> TASK BRIEF: Extract exactly and only the lines of the data below, starting at the line with "Open the clone stamp Mode Normal dropdown" and stopping after the final line.

#### DATA FOR THE TASK ####

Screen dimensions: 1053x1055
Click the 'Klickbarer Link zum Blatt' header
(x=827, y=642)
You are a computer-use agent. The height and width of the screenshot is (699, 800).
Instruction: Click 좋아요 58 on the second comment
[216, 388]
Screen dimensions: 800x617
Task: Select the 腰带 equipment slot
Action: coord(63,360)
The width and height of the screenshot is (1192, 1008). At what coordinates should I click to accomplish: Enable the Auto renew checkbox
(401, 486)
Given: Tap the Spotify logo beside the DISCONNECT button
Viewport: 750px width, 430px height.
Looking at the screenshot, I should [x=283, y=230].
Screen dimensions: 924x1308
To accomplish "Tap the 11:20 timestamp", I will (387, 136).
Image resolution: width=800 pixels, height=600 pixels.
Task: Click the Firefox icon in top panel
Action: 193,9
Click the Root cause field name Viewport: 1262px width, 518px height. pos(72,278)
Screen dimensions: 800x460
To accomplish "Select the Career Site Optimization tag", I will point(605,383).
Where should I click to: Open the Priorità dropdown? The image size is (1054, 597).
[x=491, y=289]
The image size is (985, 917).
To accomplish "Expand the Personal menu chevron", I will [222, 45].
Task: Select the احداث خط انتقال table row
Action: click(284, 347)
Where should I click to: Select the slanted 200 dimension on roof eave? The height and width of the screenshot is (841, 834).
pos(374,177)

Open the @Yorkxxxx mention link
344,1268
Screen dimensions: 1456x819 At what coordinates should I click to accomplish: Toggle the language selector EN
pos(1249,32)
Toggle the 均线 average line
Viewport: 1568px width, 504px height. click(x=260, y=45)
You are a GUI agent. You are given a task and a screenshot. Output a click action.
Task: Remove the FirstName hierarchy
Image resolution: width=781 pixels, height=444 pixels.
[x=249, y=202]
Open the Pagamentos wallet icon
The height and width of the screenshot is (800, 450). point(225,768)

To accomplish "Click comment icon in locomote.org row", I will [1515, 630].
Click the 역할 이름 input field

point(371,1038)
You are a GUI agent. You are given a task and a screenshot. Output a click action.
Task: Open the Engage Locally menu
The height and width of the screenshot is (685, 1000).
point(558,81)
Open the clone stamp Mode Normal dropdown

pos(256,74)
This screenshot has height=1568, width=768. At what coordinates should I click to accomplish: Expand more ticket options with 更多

####

> RESULT OF THE TASK:
Open the clone stamp Mode Normal dropdown

pos(256,74)
This screenshot has height=1568, width=768. At what coordinates should I click to accomplish: Expand more ticket options with 更多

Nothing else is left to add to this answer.